Concluding benchmarks and examples

I'll end by leading to a few benchmarks and examples which could help you choose the right method. These are taken from DiffEqTutorials.jl and DiffEqBenchmarks.jl, but let me point you to ones which are relevant:

1. This is a quick demonstration of the difference in energy error between a symplectic integrator and a standard 1st order integrator on a few classic problems.
2. This problem shows the "drift" that occurs in non-symplectic integrators over long time integrations in the Kepler problem
3. This notebook benchmarks high-precision solutions using various methods when high energy accuracy is needed
4. This is another high accuracy benchmark.

While none of those are the Nose-Hoover equation itself, those are all benchmarks of other problems defined directly from the Hamiltonian and display the differences between the types of methods, so that should help you to extrapolate from there to see what you need.

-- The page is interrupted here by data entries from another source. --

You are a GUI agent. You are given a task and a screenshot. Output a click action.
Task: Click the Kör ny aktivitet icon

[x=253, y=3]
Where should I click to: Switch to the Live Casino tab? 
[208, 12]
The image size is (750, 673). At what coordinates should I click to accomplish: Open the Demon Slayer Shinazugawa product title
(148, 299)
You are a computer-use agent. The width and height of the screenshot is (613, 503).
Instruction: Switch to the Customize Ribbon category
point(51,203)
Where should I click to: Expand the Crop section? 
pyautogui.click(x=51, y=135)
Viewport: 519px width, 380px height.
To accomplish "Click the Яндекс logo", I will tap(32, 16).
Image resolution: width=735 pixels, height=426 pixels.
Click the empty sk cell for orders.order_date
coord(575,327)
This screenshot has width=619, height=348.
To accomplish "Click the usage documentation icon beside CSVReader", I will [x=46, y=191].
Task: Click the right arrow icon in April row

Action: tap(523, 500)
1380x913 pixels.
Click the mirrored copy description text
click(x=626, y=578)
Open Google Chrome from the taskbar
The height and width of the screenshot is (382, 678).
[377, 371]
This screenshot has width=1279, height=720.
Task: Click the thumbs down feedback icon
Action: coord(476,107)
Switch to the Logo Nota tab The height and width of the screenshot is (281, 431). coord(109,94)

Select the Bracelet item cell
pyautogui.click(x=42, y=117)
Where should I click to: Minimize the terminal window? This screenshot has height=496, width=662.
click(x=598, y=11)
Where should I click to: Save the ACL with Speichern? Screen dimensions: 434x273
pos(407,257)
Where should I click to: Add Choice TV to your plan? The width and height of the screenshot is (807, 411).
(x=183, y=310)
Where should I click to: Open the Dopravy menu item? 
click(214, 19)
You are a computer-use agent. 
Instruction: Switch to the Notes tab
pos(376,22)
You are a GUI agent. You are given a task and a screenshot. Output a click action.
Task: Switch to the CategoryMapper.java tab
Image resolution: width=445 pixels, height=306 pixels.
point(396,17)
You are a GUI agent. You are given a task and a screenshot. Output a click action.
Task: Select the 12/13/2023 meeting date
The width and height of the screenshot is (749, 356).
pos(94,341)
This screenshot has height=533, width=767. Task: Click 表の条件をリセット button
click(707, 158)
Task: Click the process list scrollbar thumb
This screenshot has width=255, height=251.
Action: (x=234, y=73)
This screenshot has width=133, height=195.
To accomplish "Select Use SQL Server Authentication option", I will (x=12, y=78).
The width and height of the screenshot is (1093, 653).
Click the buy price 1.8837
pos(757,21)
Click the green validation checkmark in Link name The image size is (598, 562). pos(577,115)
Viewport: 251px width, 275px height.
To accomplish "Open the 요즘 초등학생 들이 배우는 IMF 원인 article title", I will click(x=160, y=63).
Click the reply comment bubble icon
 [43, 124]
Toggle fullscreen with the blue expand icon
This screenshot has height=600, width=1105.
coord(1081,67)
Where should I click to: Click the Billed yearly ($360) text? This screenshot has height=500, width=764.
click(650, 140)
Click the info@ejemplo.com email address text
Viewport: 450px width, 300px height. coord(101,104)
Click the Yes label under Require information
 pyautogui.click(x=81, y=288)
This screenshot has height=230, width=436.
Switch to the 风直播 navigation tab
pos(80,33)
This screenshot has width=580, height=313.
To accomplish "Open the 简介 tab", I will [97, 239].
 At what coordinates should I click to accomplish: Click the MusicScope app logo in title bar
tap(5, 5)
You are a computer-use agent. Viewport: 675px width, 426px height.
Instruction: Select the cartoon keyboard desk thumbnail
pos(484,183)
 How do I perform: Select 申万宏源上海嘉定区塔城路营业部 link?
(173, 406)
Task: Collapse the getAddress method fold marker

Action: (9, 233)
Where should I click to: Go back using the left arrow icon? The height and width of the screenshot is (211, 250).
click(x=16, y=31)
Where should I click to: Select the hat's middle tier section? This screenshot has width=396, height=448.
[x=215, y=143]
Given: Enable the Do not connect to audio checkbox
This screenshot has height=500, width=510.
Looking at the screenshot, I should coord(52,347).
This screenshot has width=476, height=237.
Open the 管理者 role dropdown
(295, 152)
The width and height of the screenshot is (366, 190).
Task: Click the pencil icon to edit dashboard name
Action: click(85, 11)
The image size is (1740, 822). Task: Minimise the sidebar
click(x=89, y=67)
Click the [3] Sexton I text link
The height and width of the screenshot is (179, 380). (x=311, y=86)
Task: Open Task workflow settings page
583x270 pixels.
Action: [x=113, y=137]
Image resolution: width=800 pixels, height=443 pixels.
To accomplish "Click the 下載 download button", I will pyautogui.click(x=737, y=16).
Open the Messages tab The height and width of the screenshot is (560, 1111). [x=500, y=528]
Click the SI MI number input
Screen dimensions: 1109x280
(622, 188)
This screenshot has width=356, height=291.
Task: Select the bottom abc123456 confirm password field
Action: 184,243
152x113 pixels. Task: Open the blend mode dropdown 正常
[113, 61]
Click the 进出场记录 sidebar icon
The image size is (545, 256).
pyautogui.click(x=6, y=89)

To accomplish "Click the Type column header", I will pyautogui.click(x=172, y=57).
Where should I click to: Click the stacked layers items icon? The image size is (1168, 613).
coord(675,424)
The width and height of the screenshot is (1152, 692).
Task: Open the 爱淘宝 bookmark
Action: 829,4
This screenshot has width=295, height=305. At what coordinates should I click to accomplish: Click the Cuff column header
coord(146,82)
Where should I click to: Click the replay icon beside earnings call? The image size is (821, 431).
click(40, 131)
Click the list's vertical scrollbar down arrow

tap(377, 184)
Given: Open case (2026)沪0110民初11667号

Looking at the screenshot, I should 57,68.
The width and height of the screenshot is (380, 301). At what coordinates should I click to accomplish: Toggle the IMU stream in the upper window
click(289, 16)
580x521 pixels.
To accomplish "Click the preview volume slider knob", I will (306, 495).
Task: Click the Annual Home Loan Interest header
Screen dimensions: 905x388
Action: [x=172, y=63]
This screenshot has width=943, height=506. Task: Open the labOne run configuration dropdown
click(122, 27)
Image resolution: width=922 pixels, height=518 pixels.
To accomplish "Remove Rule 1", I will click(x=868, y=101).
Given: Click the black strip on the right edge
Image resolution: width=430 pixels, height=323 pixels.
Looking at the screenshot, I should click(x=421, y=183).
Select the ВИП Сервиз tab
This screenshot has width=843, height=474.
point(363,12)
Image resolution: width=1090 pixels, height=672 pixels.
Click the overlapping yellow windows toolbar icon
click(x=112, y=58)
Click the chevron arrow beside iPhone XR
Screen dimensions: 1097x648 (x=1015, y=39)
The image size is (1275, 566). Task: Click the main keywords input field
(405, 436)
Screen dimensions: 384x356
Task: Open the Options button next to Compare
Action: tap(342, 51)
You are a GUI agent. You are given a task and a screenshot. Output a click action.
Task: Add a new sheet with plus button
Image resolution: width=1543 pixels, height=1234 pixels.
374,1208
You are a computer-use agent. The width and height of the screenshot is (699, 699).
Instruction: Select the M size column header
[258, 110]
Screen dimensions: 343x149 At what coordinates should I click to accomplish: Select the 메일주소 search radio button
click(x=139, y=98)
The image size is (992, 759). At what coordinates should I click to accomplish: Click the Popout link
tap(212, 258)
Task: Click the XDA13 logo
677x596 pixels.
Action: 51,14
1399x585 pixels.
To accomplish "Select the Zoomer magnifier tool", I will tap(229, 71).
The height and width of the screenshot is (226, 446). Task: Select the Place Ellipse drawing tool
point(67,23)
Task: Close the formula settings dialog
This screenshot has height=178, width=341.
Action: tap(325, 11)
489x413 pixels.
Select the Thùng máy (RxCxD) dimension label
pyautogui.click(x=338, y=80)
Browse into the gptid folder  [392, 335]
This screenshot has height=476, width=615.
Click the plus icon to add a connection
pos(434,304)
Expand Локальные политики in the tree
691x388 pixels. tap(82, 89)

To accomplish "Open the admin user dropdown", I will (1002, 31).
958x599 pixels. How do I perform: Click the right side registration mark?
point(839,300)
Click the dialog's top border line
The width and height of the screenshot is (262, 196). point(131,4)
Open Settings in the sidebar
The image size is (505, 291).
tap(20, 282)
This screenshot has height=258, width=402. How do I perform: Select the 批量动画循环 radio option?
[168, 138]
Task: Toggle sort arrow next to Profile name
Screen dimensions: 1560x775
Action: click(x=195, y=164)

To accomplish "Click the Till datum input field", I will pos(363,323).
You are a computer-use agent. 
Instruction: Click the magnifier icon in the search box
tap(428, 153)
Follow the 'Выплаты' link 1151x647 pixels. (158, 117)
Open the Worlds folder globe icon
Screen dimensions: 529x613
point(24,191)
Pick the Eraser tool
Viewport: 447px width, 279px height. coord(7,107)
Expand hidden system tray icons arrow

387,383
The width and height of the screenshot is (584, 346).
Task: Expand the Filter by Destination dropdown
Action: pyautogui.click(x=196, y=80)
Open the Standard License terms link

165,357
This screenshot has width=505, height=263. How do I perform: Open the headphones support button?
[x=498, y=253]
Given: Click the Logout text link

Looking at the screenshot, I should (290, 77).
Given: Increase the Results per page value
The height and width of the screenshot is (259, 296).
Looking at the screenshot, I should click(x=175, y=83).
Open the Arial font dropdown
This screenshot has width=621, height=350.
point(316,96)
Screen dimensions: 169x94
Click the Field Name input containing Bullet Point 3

Ending quick recommendation

If I had to say one recommendation without knowing exactly what you're doing, and assuming you have to implement it yourself (otherwise... try them all and benchmark!), I'd say go with the Velocity Verlet (on the partitioned set of ODEs defined from the Hamiltonian). It's pretty standard here. Given the benchmarks I have done, symplectic is usually unnecessary and overused (people overplay what symplectic actually means, and in this class Verlets aren't even the most efficient), but they are easy to implement, standard, and give you safety for long-time integrations.

Edit

Oops, I mixed it up with the Nose system which is a Hamiltonian system. The Nose-Hoover system is non-Hamiltonian, so the conversion to 1st order ODEs for standard integrators works and so does a form of the Verlet method, but standard symplectic integrators do not apply. We'll get some implementations to benchmark this field "soon enough".

Answer 3

The simplest way is to use fourth-order Runge-Kutta integration.